Requirement:
Return a copy of every line in the records that includes the word "accomplish".

(Stored records)
◇ ◇ ◇
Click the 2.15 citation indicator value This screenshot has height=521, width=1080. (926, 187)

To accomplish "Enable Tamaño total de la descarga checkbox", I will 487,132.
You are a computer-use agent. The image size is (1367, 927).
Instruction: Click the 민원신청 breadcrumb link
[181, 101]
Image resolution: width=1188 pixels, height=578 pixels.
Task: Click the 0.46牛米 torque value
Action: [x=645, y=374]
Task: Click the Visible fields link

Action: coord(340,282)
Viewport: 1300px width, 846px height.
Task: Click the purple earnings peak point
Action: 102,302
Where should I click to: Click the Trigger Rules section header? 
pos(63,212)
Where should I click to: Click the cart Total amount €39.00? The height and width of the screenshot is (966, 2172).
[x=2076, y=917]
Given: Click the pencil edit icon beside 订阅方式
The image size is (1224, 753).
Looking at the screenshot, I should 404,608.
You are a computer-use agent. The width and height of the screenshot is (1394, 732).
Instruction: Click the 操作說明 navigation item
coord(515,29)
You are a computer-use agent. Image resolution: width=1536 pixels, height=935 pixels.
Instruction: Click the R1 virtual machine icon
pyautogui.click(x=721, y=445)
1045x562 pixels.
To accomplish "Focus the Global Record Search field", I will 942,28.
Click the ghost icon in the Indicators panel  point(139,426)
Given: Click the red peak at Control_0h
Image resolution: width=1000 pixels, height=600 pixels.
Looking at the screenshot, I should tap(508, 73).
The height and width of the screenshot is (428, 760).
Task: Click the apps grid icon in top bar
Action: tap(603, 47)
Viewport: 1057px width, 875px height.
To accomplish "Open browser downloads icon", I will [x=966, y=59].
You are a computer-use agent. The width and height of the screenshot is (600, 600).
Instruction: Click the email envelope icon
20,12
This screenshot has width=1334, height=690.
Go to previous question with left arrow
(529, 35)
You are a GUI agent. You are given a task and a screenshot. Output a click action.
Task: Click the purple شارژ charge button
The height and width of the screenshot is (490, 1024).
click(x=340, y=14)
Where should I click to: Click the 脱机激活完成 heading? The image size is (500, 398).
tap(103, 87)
◇ ◇ ◇
Exercise response:
To accomplish "Enable Tamaño total de la descarga checkbox", I will 487,132.
To accomplish "Focus the Global Record Search field", I will 942,28.
To accomplish "Open browser downloads icon", I will [x=966, y=59].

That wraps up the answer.